Which lines below contain "Uncheck"? Pull them out.

__Provided information__.
——

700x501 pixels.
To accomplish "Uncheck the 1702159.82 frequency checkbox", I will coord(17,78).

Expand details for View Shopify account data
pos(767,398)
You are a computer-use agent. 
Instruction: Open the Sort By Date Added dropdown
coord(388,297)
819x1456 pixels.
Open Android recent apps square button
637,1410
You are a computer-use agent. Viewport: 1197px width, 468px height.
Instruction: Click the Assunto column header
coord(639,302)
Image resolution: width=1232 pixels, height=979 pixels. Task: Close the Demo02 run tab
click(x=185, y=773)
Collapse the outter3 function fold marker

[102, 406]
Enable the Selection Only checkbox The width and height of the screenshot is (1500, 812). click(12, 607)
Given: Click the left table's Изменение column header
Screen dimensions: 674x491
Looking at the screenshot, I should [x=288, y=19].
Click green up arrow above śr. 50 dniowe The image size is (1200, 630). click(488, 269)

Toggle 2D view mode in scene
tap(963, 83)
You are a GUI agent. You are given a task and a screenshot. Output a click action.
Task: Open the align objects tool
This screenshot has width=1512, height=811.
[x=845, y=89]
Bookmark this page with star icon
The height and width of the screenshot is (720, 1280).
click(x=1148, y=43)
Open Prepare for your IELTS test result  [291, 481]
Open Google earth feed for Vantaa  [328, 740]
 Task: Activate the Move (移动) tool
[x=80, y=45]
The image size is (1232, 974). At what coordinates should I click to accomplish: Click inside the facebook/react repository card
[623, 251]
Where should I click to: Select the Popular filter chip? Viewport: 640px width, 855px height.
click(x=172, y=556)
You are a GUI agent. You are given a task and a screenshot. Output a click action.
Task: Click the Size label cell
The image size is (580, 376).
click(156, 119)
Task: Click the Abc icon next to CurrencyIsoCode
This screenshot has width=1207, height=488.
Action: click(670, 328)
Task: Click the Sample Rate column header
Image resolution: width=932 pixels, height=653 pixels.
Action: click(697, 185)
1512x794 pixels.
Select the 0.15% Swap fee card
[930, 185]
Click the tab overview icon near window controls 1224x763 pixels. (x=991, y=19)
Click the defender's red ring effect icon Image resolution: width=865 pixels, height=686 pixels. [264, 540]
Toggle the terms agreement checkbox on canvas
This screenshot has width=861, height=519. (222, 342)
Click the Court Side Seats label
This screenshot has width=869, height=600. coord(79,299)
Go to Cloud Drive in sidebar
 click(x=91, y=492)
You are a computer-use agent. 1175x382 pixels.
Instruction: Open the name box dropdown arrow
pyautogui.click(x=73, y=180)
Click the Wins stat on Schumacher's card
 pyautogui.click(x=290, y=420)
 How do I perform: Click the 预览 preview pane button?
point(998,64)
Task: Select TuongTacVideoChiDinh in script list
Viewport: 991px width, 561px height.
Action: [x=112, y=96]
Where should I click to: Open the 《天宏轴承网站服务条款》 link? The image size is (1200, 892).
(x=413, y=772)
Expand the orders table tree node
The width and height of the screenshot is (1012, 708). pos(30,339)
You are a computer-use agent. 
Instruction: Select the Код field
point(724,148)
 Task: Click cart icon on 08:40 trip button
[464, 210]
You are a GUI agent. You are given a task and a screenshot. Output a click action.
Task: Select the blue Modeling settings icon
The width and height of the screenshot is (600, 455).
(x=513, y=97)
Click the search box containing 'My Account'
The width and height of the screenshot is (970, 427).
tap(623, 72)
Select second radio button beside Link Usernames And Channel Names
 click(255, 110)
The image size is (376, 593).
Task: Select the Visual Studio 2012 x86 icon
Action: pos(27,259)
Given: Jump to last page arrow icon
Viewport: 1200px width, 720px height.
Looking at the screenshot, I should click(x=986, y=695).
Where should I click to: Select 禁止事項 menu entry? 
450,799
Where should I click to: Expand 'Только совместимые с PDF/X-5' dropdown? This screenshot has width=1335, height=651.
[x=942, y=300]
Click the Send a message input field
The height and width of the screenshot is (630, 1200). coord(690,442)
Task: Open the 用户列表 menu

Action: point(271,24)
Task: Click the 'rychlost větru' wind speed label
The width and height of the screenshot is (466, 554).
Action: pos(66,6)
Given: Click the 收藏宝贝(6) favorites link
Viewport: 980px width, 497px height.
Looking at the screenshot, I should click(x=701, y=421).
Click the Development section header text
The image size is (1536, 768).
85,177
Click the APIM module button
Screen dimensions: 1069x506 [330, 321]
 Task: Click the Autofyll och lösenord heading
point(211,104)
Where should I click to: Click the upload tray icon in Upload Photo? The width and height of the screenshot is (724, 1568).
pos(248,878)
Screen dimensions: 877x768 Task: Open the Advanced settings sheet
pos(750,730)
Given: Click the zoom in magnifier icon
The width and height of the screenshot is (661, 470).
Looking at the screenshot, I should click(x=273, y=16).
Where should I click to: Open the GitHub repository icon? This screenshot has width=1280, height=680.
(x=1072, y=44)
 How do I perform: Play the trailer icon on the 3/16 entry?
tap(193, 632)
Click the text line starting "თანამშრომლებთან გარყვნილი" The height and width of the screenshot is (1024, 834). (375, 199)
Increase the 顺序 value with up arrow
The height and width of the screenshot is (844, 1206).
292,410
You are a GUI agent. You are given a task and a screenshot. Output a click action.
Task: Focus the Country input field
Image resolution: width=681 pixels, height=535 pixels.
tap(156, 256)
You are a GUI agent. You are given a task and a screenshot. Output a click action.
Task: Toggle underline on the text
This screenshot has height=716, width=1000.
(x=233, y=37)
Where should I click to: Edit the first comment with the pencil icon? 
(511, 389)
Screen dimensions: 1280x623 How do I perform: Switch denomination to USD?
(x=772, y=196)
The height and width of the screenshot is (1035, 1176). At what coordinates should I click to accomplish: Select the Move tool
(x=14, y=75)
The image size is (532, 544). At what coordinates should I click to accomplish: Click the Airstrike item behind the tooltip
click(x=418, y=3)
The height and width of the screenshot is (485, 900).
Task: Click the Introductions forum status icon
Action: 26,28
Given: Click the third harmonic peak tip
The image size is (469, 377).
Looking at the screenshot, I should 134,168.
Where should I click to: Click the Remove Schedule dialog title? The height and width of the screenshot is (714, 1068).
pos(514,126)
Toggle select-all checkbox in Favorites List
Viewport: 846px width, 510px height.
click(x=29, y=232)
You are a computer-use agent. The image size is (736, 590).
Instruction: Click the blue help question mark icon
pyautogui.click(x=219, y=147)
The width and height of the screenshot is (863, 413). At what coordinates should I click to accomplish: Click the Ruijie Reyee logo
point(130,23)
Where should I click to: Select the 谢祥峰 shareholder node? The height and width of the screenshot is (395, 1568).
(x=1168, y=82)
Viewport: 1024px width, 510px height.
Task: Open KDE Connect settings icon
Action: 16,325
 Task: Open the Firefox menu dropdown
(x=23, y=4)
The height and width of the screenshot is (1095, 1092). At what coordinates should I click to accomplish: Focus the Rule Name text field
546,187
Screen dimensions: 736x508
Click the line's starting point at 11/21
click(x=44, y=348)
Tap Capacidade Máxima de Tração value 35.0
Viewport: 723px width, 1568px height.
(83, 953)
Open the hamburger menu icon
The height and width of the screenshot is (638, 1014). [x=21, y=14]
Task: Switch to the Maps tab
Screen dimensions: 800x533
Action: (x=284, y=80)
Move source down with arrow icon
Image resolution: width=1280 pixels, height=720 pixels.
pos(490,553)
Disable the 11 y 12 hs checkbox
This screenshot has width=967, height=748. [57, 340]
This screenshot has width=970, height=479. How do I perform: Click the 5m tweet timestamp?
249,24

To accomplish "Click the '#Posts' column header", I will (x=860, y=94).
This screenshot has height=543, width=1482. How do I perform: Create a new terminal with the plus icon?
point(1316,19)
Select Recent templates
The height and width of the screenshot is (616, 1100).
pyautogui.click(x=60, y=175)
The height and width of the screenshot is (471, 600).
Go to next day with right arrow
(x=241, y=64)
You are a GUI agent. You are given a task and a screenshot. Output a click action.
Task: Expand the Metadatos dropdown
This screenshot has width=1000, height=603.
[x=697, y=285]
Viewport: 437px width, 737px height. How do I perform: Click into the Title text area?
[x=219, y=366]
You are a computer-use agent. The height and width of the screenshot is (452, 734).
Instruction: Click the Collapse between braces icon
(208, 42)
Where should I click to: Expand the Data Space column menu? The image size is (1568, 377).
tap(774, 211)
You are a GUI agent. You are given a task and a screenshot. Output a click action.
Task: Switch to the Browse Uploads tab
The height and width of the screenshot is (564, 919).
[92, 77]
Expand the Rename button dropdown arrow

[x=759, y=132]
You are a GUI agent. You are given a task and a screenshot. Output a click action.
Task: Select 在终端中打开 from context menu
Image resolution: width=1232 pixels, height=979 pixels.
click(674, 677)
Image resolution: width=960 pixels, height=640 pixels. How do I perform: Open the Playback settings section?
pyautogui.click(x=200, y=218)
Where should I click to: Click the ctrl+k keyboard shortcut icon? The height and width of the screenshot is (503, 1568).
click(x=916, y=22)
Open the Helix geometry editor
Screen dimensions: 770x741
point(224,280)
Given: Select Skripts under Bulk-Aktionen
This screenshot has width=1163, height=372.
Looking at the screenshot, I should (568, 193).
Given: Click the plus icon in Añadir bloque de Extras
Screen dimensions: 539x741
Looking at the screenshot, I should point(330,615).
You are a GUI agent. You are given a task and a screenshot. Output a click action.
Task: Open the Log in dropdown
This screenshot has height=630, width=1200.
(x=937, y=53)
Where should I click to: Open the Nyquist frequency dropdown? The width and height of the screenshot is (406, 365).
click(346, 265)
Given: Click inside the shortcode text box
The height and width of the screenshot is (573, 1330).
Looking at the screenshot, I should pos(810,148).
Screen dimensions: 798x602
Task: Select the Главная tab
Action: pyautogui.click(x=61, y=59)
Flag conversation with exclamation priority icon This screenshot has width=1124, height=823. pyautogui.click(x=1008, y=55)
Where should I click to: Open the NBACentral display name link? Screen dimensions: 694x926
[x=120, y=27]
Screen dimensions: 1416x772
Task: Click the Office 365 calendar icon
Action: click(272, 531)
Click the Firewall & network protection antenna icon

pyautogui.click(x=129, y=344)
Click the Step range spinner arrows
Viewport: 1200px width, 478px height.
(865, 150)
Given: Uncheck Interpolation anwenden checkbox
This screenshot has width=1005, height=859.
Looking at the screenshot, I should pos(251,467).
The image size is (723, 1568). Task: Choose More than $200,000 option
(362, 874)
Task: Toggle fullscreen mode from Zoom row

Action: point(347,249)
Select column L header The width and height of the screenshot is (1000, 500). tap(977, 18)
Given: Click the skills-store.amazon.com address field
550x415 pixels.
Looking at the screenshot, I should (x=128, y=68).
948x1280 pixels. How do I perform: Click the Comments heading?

——

__Exercise result__.
To accomplish "Uncheck the 1702159.82 frequency checkbox", I will coord(17,78).
Given: Uncheck Interpolation anwenden checkbox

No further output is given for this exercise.